The dissociated diet
Today I want to talk to you about the dissociated diet, starting with a question?
Can combining foods in a different way allow us to lose weight?
The answer is Nì, that is, neither no nor yes. I’ll explain better.
The dissociated diet was born at the turn of the twentieth century and the twenties, thanks to the intuitions of the physicist William H. Hay , who divided foods into alkaline, acidic and neutral and introduced the concept of food combination as a cure.
Basically, in a healthy diet, carbohydrate-based foods should not be combined with protein-based foods (therefore alkaline with acids),
because this would cause an intestinal pH imbalance and hence a body imbalance.Â
In reality, Hay’s assumptions, which led to the birth of Robert Young’s alkaline diet in the seventies,
have proved wrong over time: the gastric pH, for example, is always acidic, so eating alkaline foods does not alkalize gastric juices.
Both the dissociated diet and the alkaline diet have been scientifically disproved ( source ). Physiologically speaking, the body tends to restore a balance whether they eat acidic or basic foods or a mix of them.In fact, there are no studies that confirm that carbohydrates should not be associated with proteins , for example, or that we cannot eat. different sources of protein in a single meal.
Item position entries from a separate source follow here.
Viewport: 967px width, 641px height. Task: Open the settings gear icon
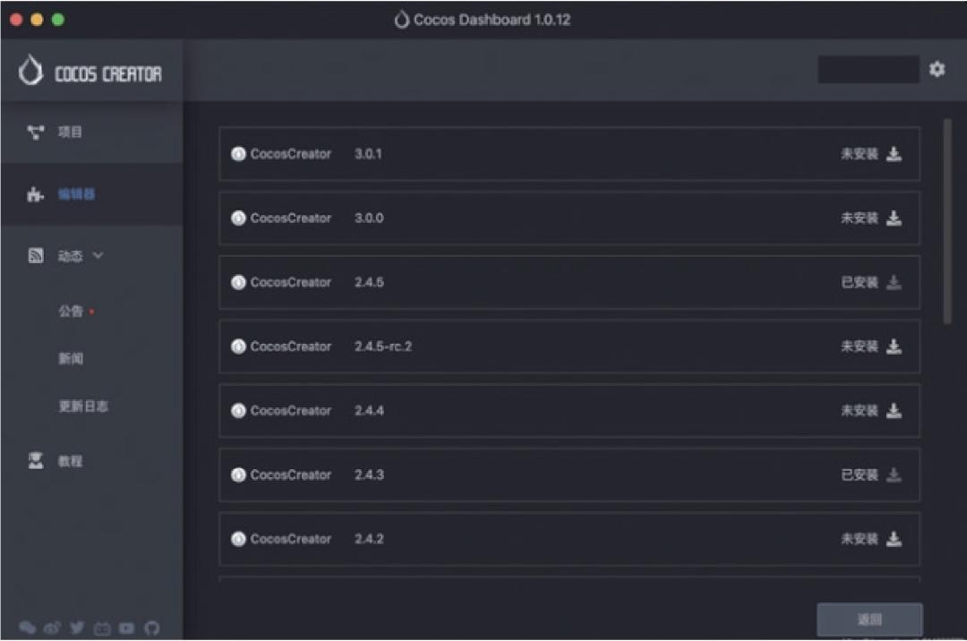click(937, 69)
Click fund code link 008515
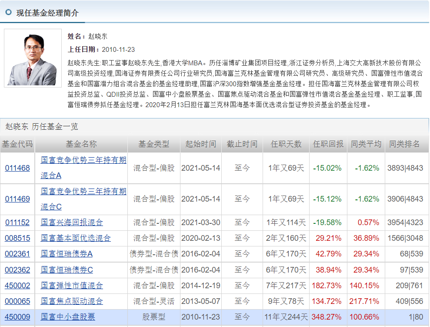This screenshot has height=327, width=430. coord(17,237)
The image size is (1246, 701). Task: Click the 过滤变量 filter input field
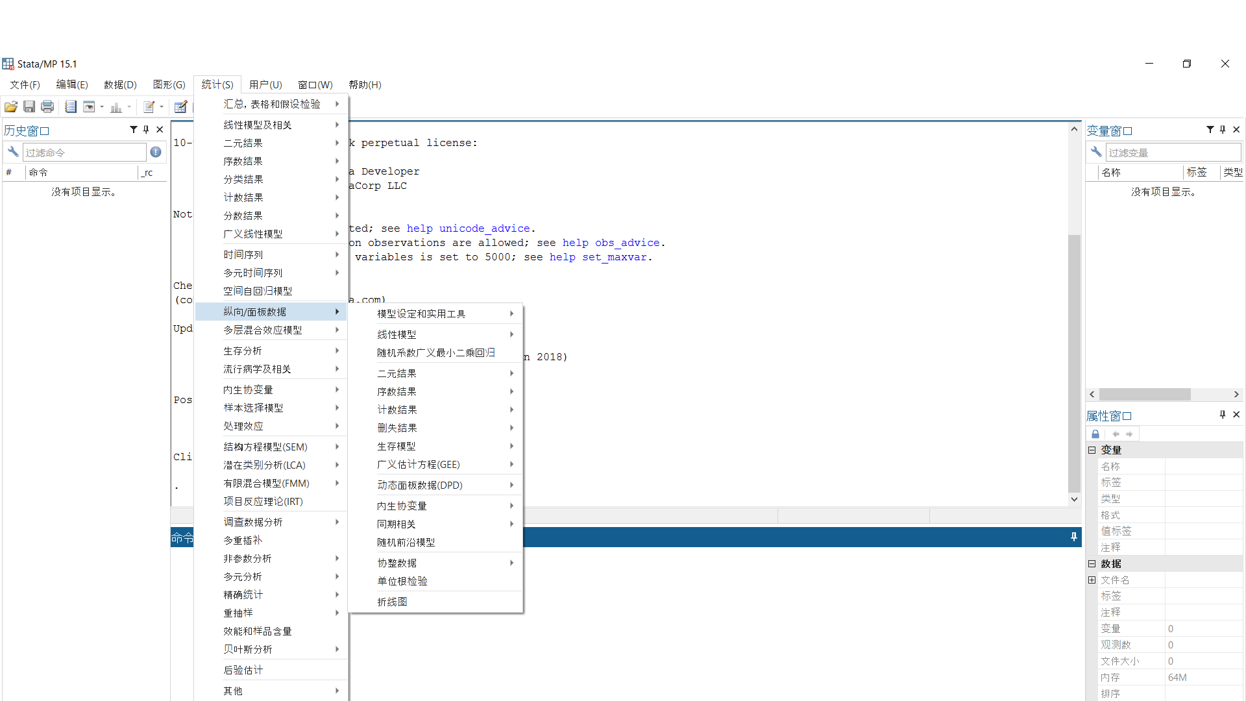(x=1173, y=153)
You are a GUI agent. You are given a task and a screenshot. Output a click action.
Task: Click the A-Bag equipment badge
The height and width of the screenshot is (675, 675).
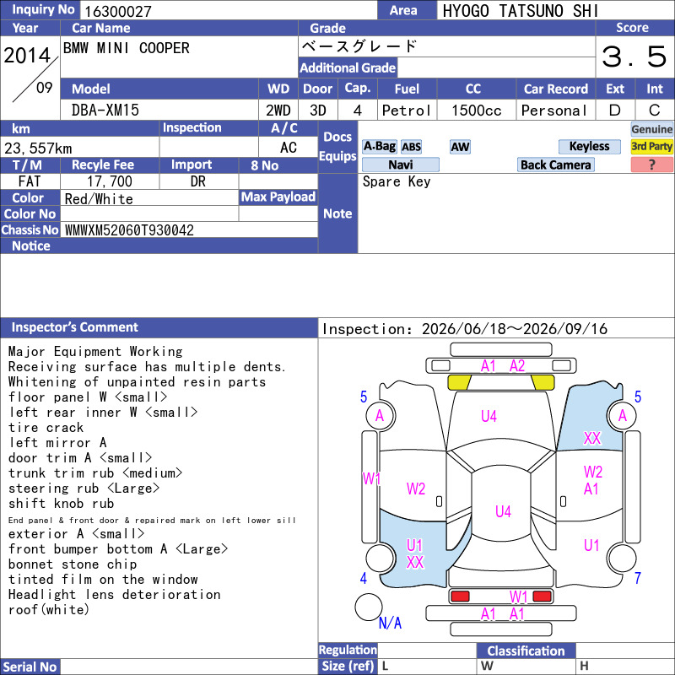(x=379, y=147)
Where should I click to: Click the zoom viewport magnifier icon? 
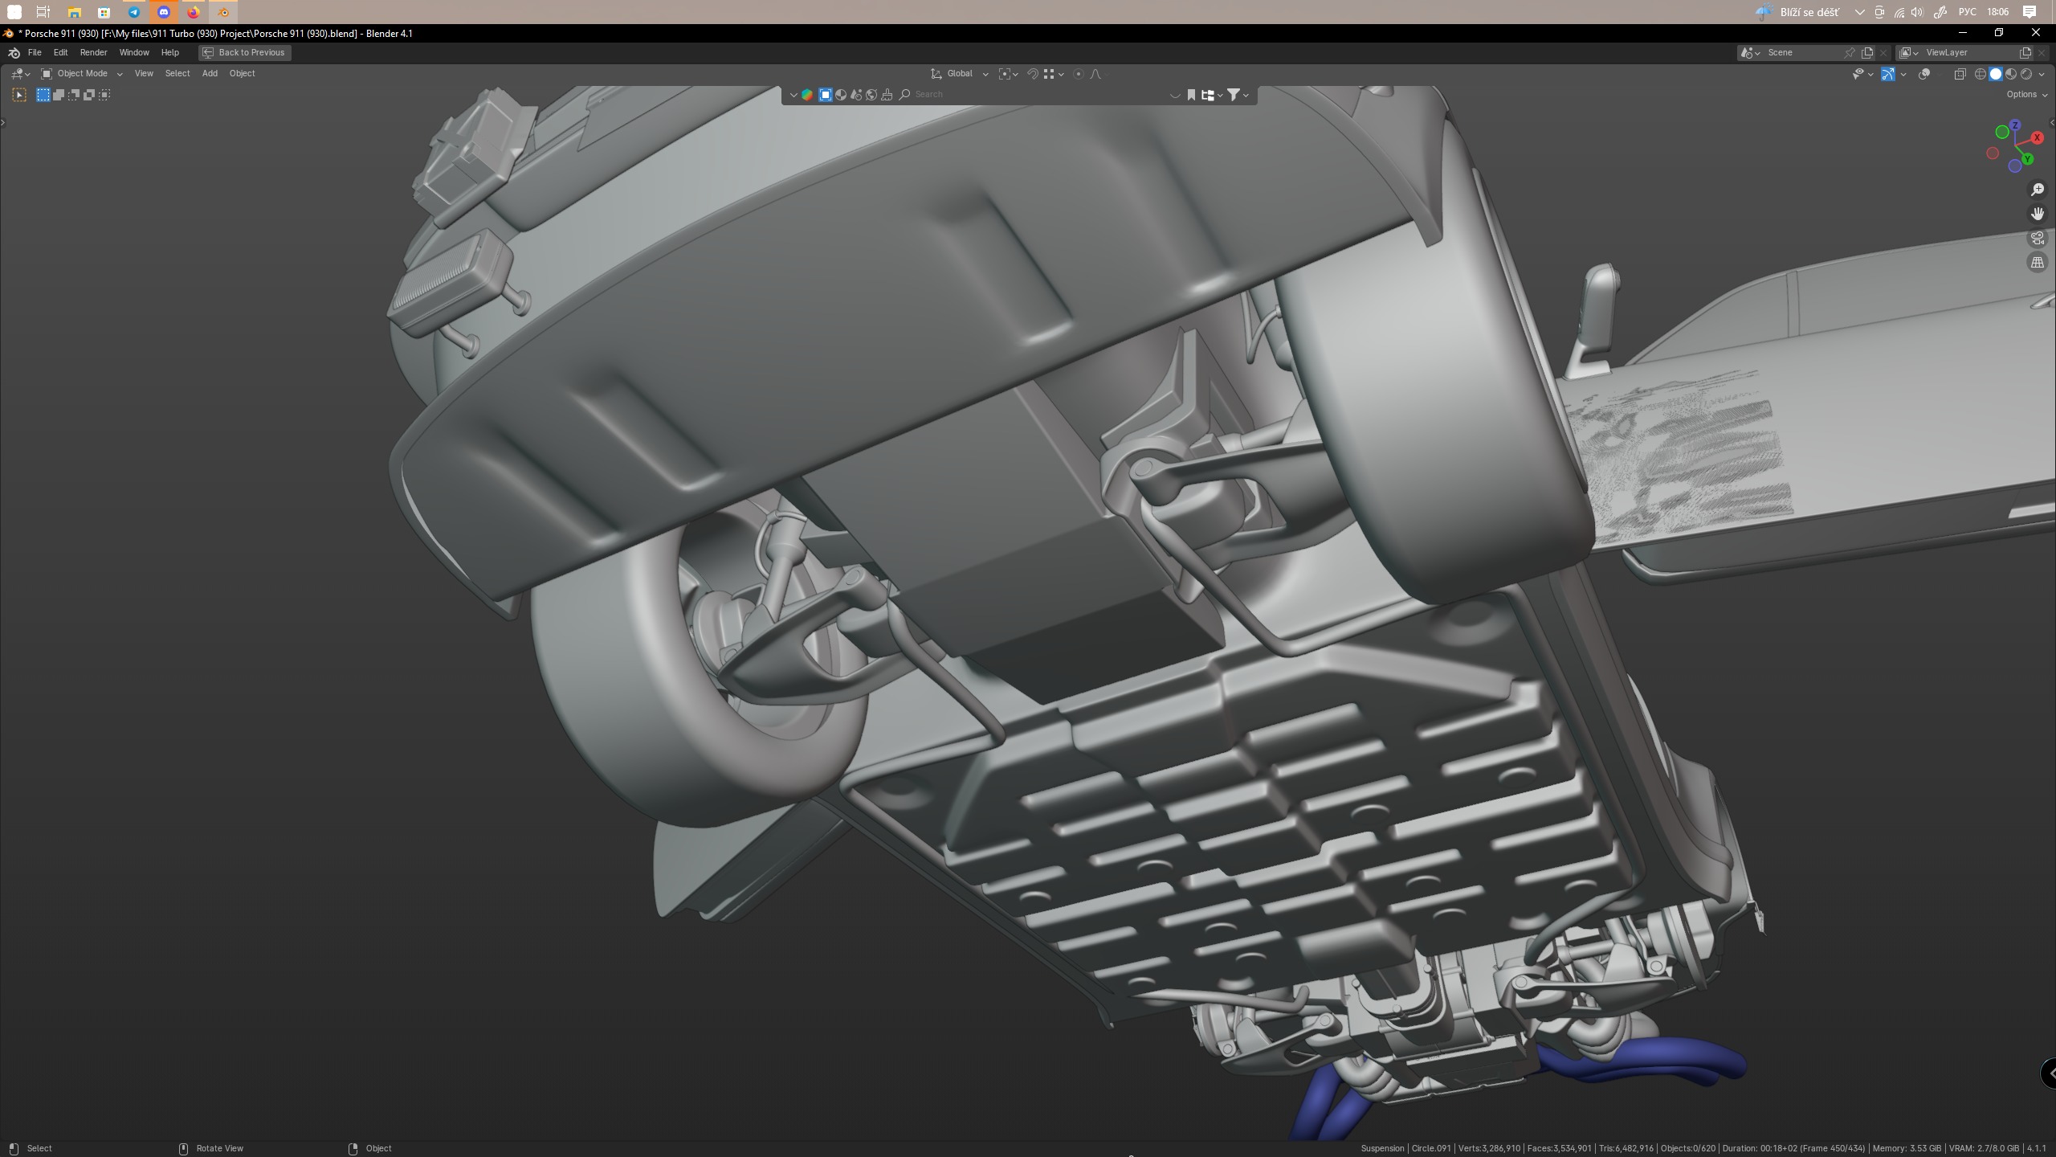pyautogui.click(x=2038, y=190)
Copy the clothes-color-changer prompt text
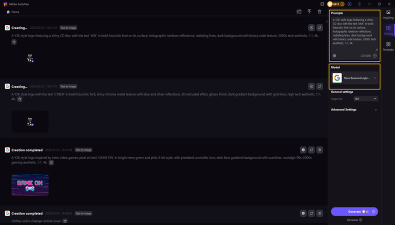Image resolution: width=395 pixels, height=225 pixels. (x=65, y=221)
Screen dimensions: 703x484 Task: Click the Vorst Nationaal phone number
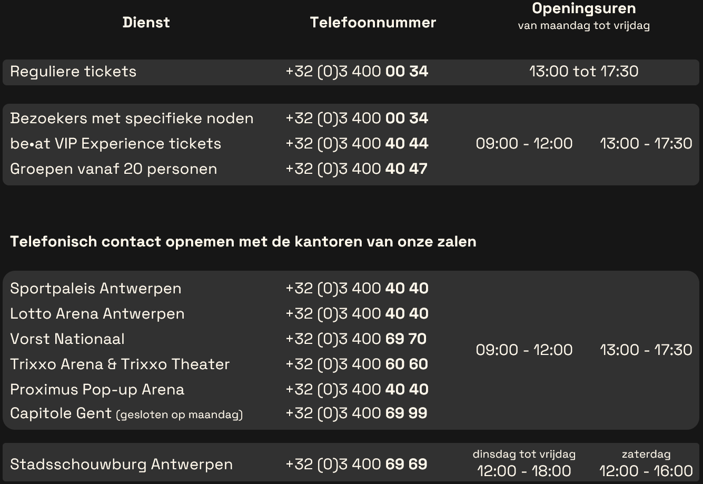coord(357,339)
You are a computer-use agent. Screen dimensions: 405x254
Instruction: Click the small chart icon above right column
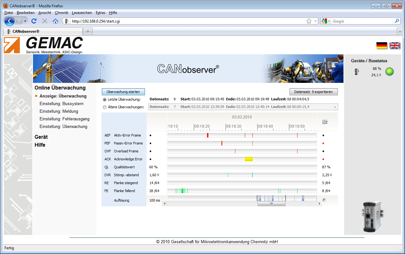coord(324,122)
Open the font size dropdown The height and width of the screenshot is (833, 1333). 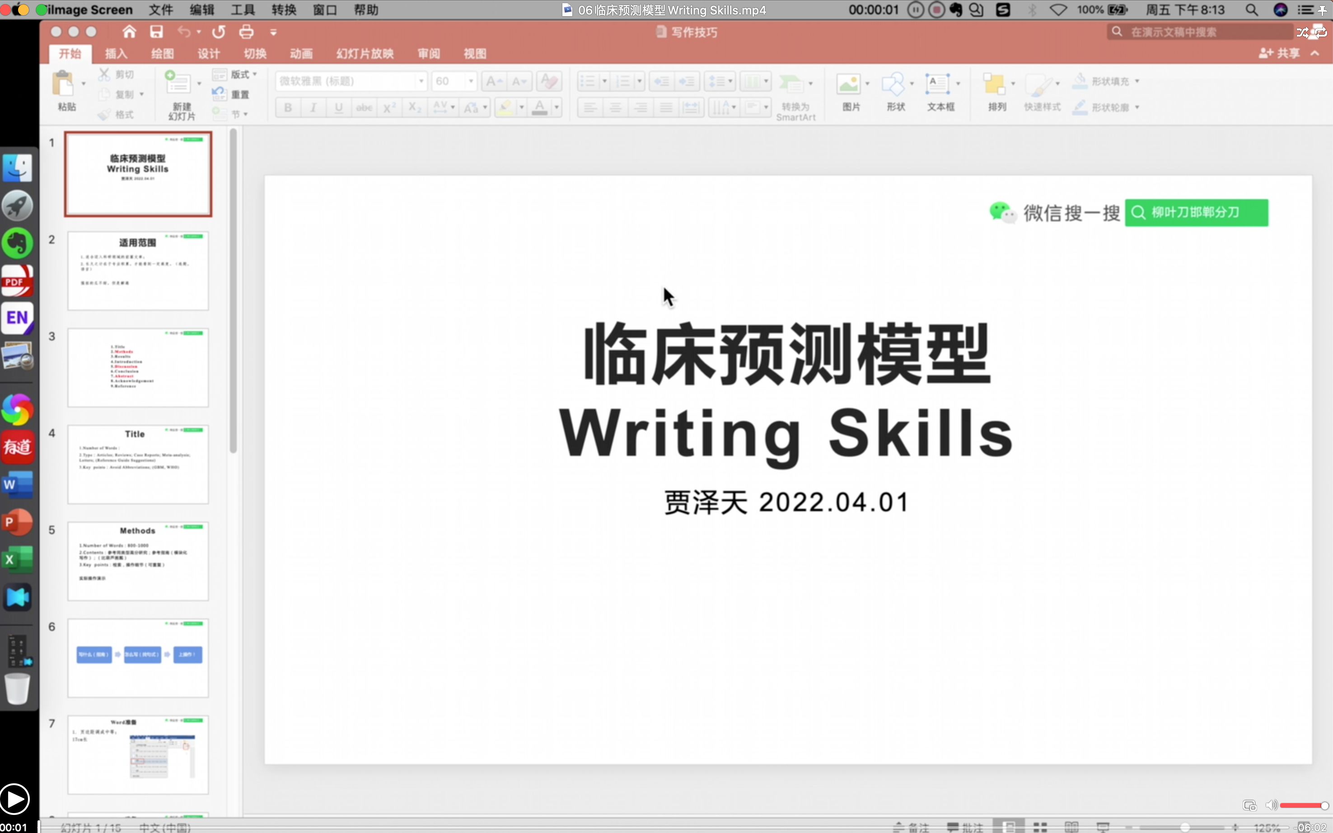pyautogui.click(x=470, y=81)
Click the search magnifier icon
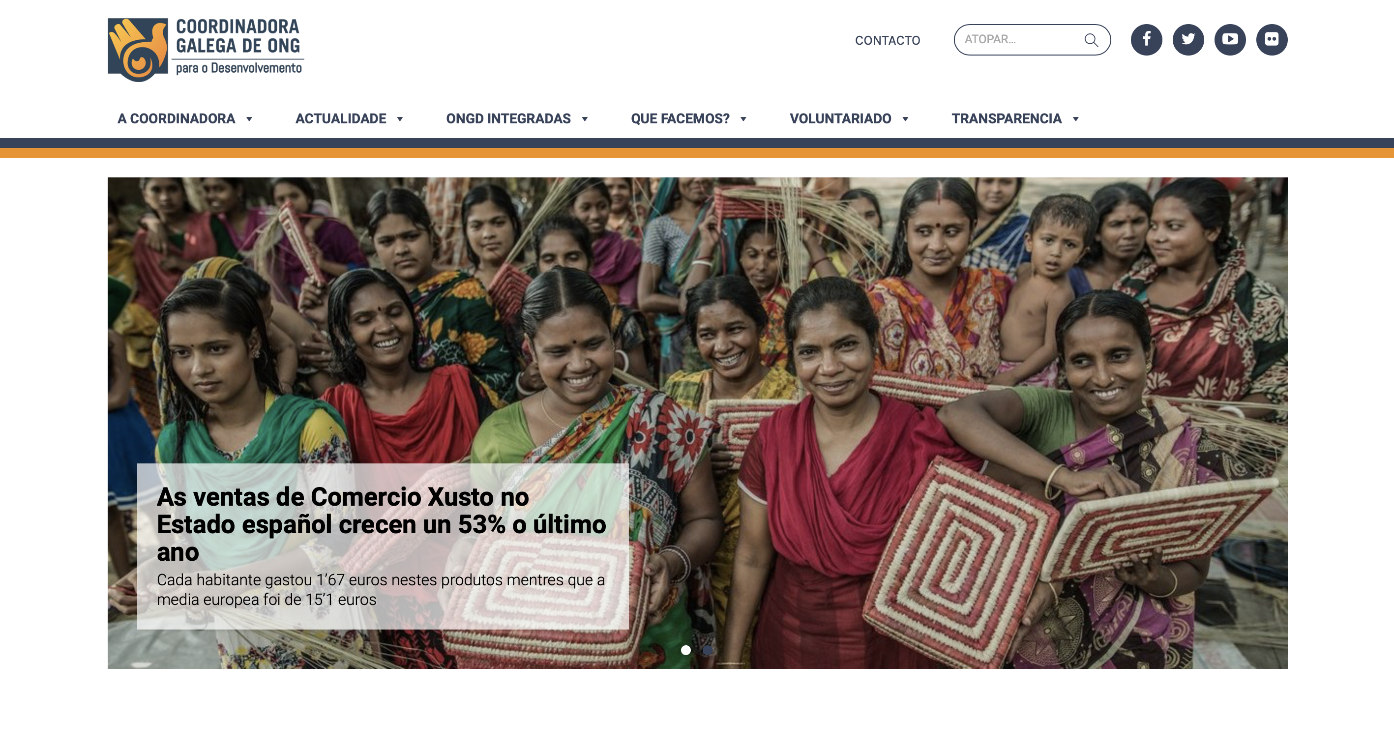The width and height of the screenshot is (1394, 746). coord(1091,40)
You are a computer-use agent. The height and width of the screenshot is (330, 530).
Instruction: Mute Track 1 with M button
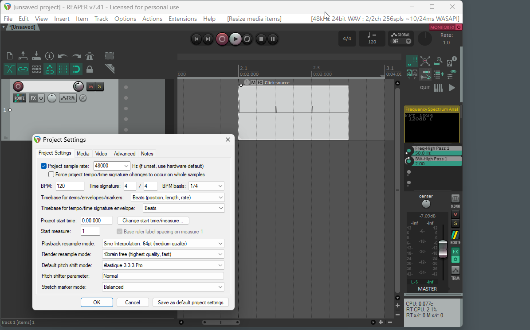[90, 86]
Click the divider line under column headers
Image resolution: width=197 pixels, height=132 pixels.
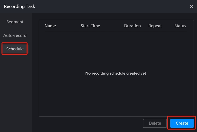click(116, 32)
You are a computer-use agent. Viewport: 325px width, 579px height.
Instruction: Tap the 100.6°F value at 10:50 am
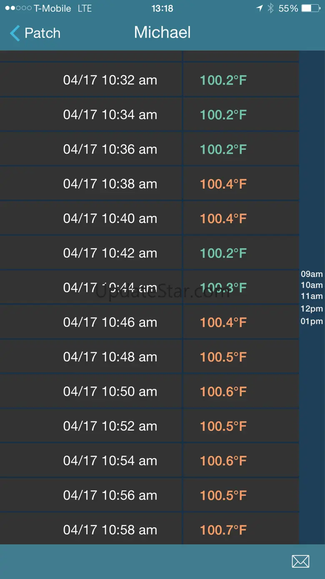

The dissociated diet makes you lose weight for reasons that do not directly concern food combinations, but rather due to the secondary effects that this kind of diet produces. Dissociating carbohydrates from proteins does not create any slimming mechanism in itself, quite the opposite.
Often, having balanced meals increases the sense of satiety, and has the advantage of reducing the glycemic load of the meal, that is, of ensuring that insulin does not rise exclusively due to carbohydrates, but also rises due to the proteins we eat, and this way you can better manage your glucose. This is the exact opposite of what happens with the dissociated diet,  but it is a strategy used in other methods of weight loss, such as the signal diet, the Zone diet and so on.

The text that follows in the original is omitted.